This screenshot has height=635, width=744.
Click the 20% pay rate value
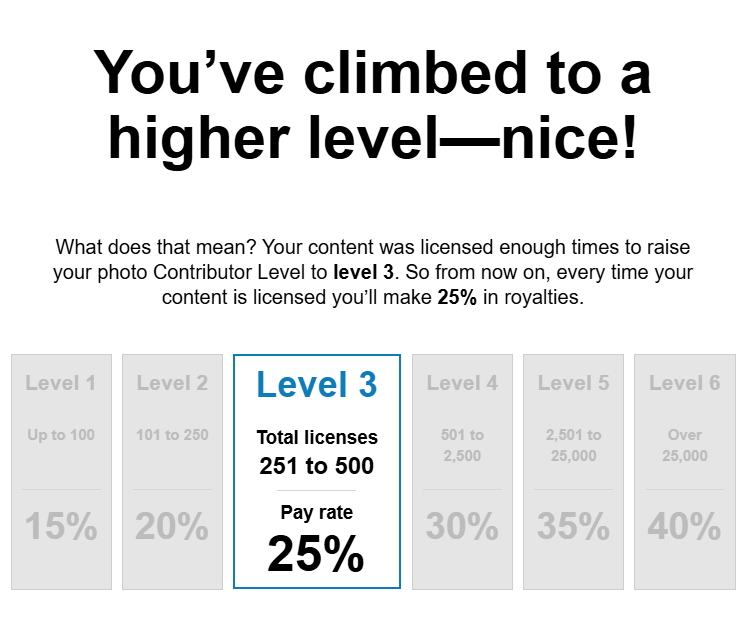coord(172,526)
◇ ◇ ◇ ◇ ◇ ◇ ◇
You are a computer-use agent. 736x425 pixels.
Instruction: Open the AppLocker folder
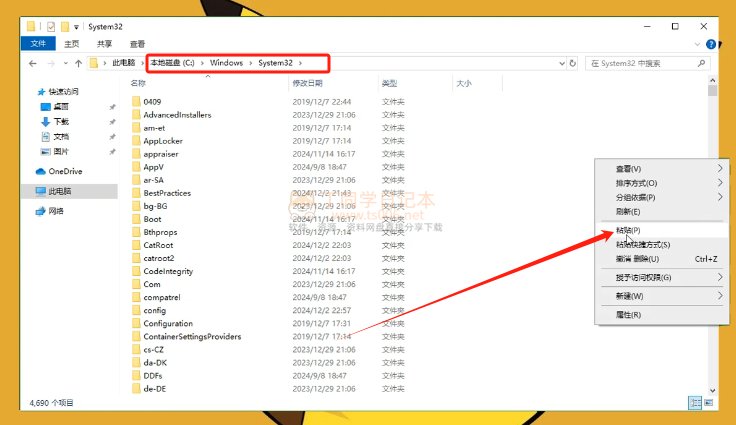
◇ ◇ ◇ ◇ ◇ ◇ ◇
In the listing above, find the line containing "You are a computer-use agent. 736x425 pixels." and the line containing "Instruction: Open the AppLocker folder", then repeat those two lines and everything between them exactly.

You are a computer-use agent. 736x425 pixels.
Instruction: Open the AppLocker folder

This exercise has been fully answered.